Até que um ou dois anos depois, Tião volta a encontrar Iracema num puteiro à beira da rodovia. Agora ele não transporta mais madeira e sim gado, a nova riqueza da Amazônia. A Iracema, aquela bela garota que no início da estória estava numa canoa, cheia de alegria e expectativa em chegar a Belém, agora é uma prostituta calejada, sem um dos dentes, bêbada e desesperançada, brigando com as colegas por qualquer cliente que chegue. Aquela menina que no início cobrava 30 cruzeiros por sua beleza, mas que Tião só pagava 20, mendiga por 5 cruzeiros que Tião, rindo muito, lhe nega na cara, a abandonando de novo na estrada. Essa é uma das cenas mais desoladoras já vistas no cinema nacional.

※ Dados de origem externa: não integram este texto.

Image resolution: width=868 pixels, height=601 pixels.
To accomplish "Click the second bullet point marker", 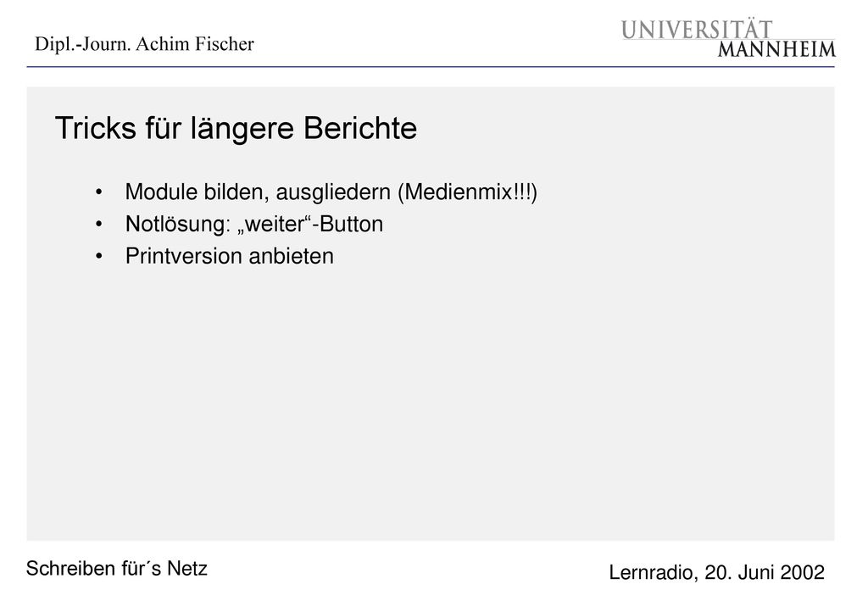I will pyautogui.click(x=98, y=224).
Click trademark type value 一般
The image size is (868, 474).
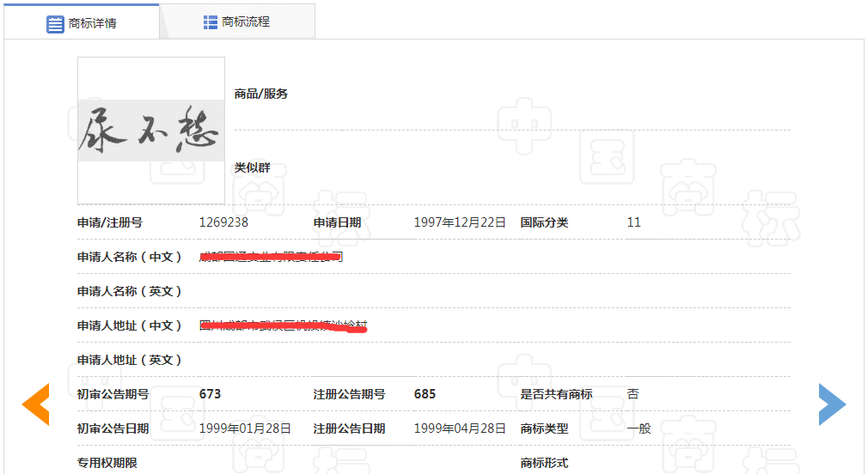click(x=639, y=428)
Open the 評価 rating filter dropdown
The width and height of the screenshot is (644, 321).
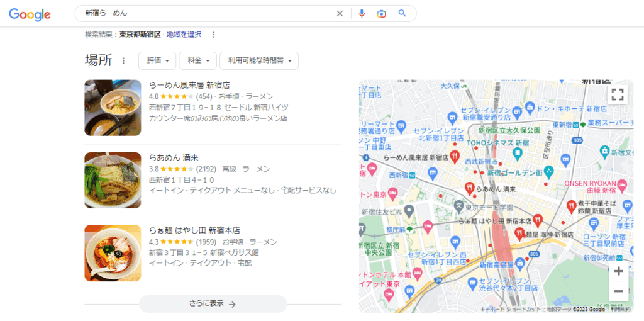pos(157,60)
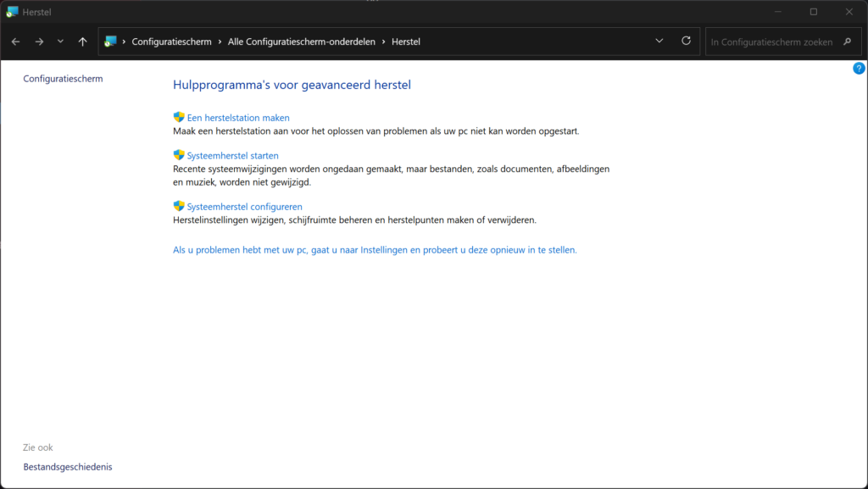Image resolution: width=868 pixels, height=489 pixels.
Task: Click the up-one-level arrow icon
Action: (x=81, y=41)
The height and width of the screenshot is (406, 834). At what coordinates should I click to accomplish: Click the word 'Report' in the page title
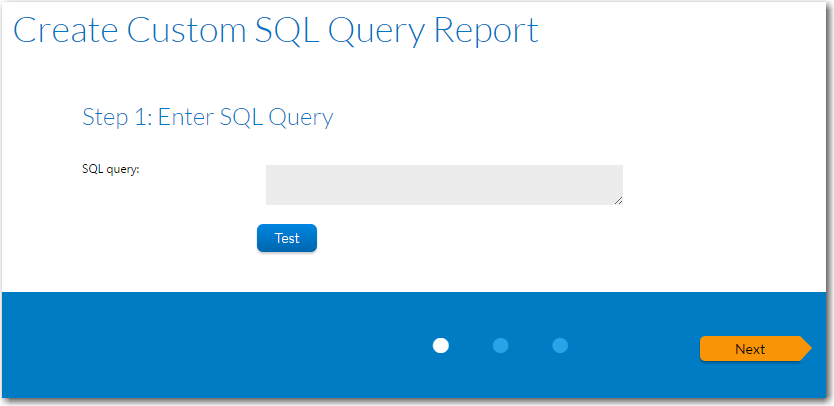click(487, 30)
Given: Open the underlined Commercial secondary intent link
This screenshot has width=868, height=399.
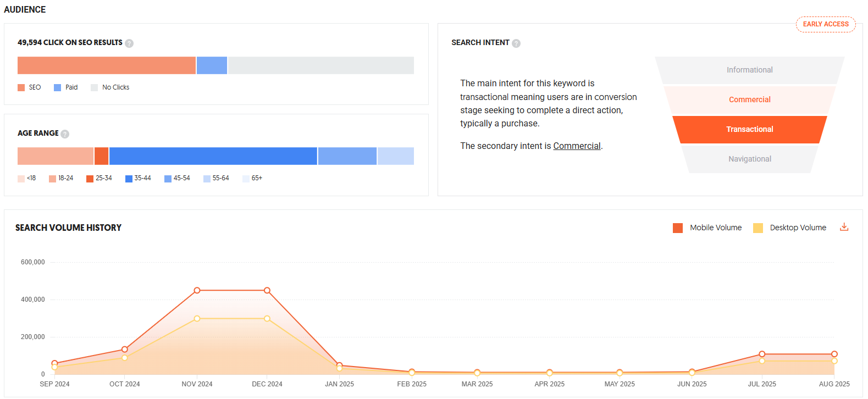Looking at the screenshot, I should click(577, 146).
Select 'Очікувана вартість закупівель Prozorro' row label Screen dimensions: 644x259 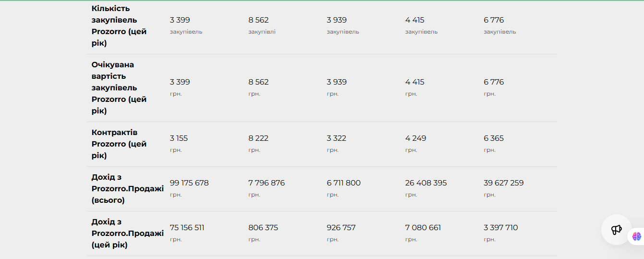coord(119,88)
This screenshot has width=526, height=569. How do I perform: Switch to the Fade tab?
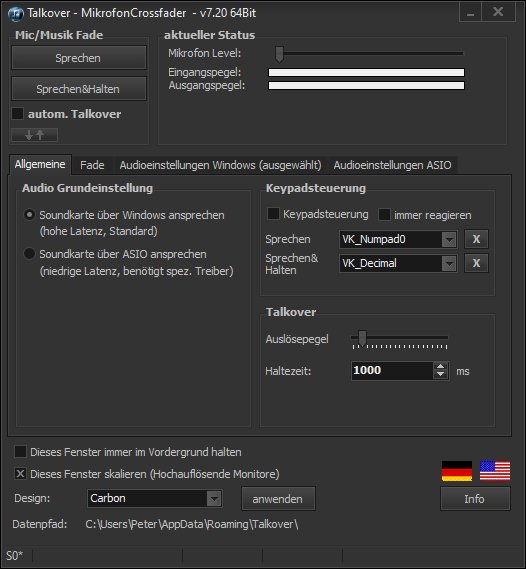[x=92, y=165]
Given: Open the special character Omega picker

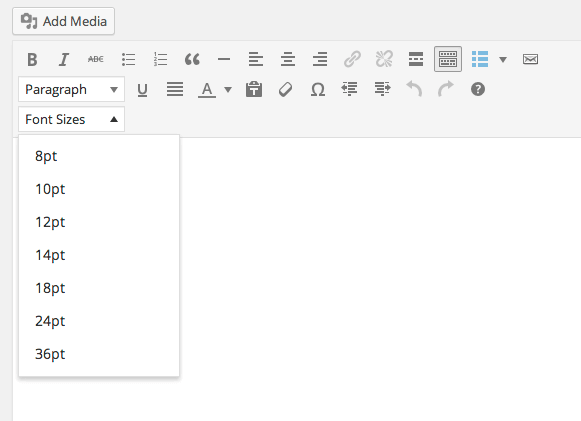Looking at the screenshot, I should click(318, 89).
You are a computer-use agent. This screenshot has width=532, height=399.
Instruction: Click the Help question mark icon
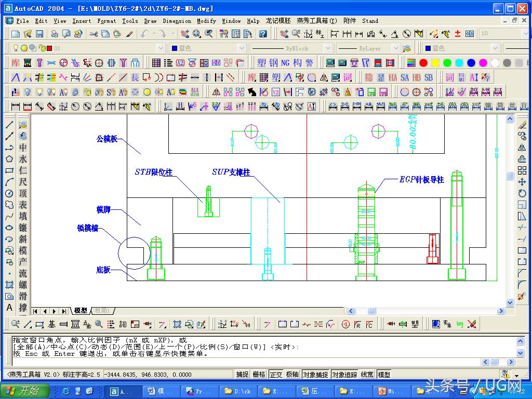(263, 34)
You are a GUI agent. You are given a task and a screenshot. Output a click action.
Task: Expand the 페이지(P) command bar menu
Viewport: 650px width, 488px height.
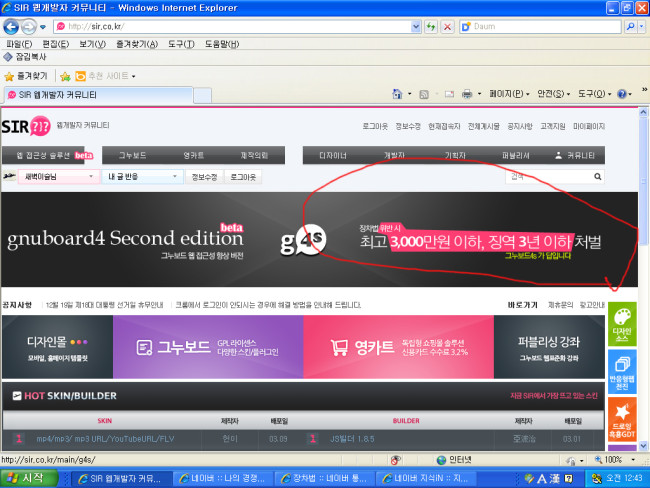(x=508, y=93)
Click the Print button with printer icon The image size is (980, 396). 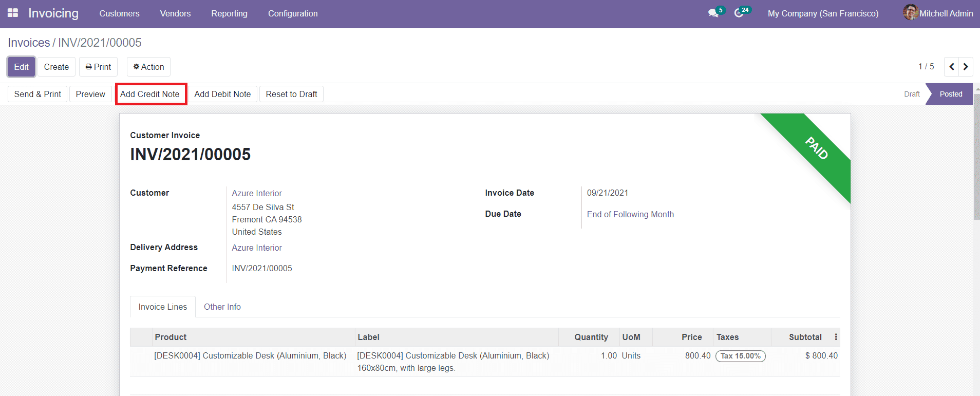pos(98,67)
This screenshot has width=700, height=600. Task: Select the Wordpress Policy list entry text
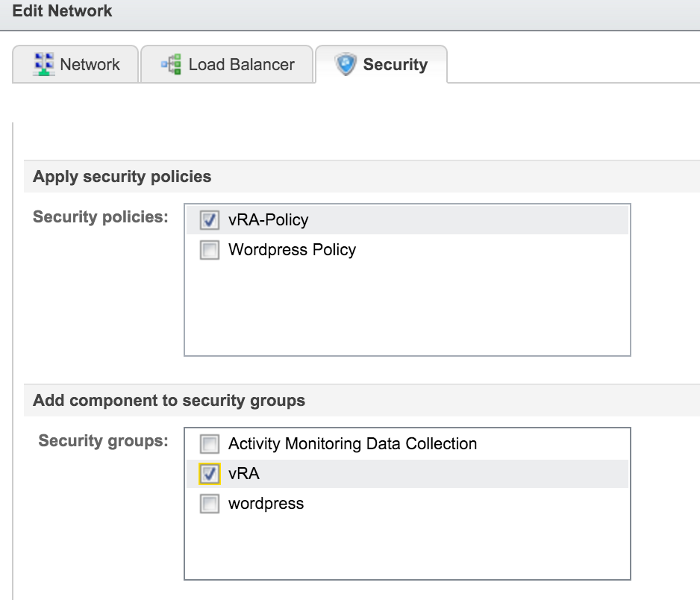click(x=292, y=250)
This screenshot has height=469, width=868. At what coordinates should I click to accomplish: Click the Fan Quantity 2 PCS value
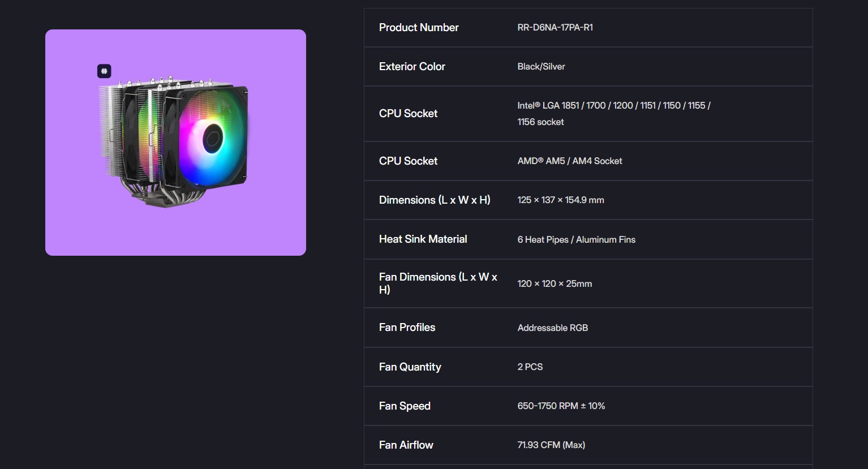[x=530, y=367]
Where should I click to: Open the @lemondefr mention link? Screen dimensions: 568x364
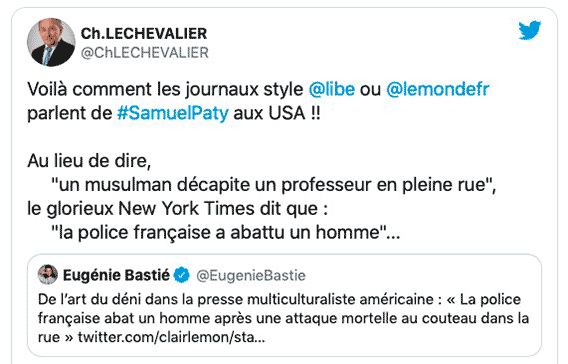pos(438,89)

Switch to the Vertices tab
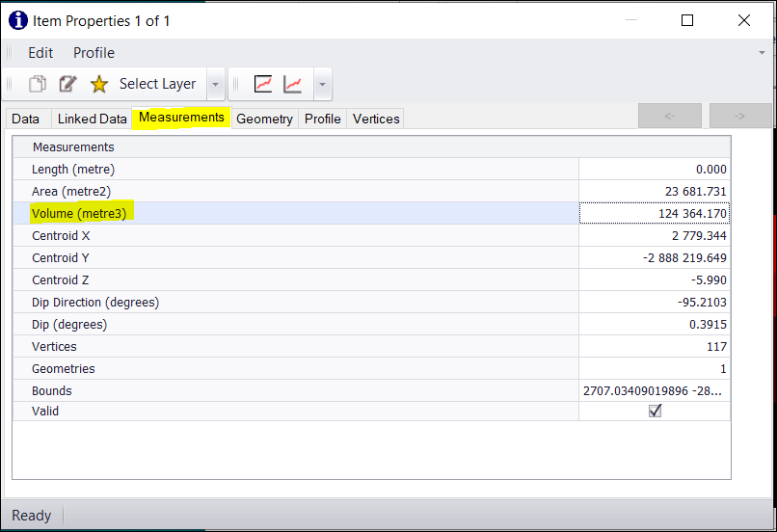(376, 119)
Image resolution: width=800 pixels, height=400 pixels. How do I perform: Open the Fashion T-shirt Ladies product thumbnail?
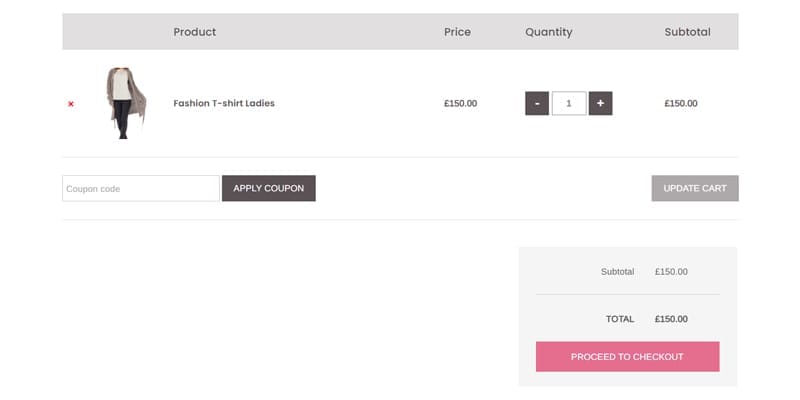pyautogui.click(x=126, y=103)
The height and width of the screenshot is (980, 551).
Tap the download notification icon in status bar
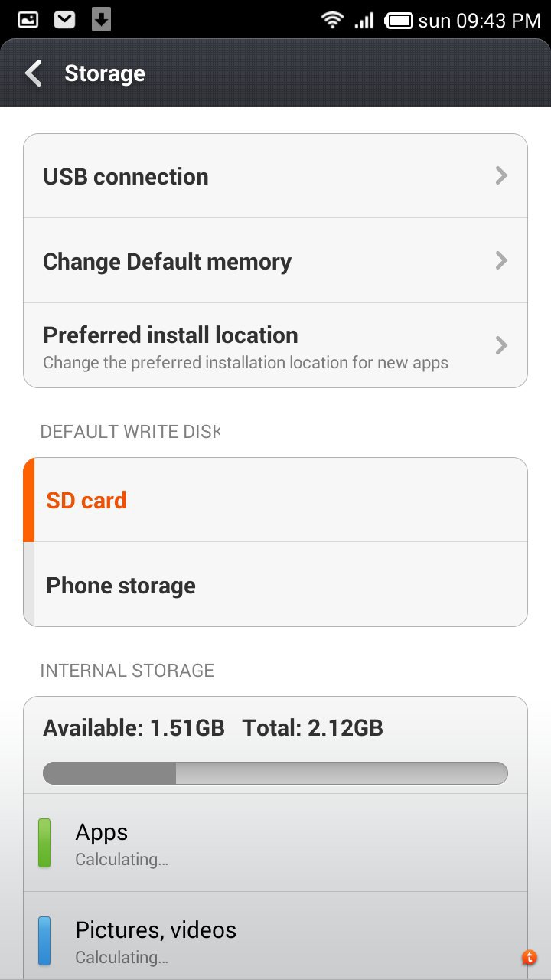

Durante esse intervalo entre os dois encontros, a vida de Iracema não foi fácil e o filme, quase um documentário, revela sem pudor essas agruras. Estupros, abandonos, brigas, isso é o normal na vida dessa menina. Existem as poucas amizades que ela faz na estrada, as mãos amigas que oferecem alternativas, mas para alguém a quem a vida oferece tão pouco, é difícil sair da miséria. É algo até internalizado! O íntimo é um espelho da realidade externa. Na década de 70, vê-se em imagens documentais as queimadas na floresta, as invasões de terras para pecuária, o trabalho escravo de migrantes, tirados de suas regiões com promessas falsas, a violência dos militares e policiais. Um Brasil eternizado em suas cores mais cinzas; no meio de tanta riqueza e exuberância, muita desgraça e exploração.

Trailer

 
Ficha Técnica
  • Título Original e Ano: Iracema - Uma Transa Amazônica, 1974. Direção: Jorge Bodanzky, Orlando Senna. Elenco: Paulo César Peréio, Edna de Cássia, Lúcio Dos Santos, Elma Martins, Natal, Fernando Neves, Wilmar Nunes, Sidney Piñon, Rose Rodrigues, Conceição Senna. Nacionalidade: Brasil, Alemanha Ocidental, França. Roteiro: Jorge Bodanzky, Hermanno Penna, Orlando Senna. Direção de Fotografia: Jorge Bodanzky. Edição: Jorge Bodanzky, Eva Grundman. Trilha Sonora: Jorge Bodanzky, Achim Tappen. Direção de Arte: Orlando Senna Companhias de Produção: Stop Film, Zweites Deutsches Fernsehen (ZDF)Restauração: Coordenação técnica de Alice de Andrade e apoio do CTAV, Mnemosine, IMS, PUC Rio, Instituto Guimarães Rosa e Cinemateca Brasileira. Produção: Orlando Senna, Malu Alencar, Wolf Gauer, Achim Tappen. Distribuição: Gullane+. Duração: 91 minutos
 
O filme mescla genialmente o drama e o documentário. O Tião e a Iracema poderiam ter existido de verdade; são representantes de muitos que viveram e morreram nessas terras onde Deus e o Diabo peleiam num verde sem fim. A Floresta Amazônica, infelizmente, continua com esses mesmos problemas, acrescidos agora dos garimpeiros e sua procura por ouro, das hostes evangélicas e sua busca por almas, do crime organizado e do tráfico de drogas. Mas a arte faz sua parte, as Iracemas são registradas e suas jornadas despertam reflexões. Quem sabe um dia, para elas seja permitido um final feliz!
 
Nota: 9/10. 
 
O longa está estreando esta quinta-feira (24-07) em salas de Fortaleza, Aracaju, Belém, Brasília, Maceió, Salvador, Manaus, São Paulo, Rio de Janeiro, Belo Horizonte, Poços de Caldas Curitiba, Porto Alegre.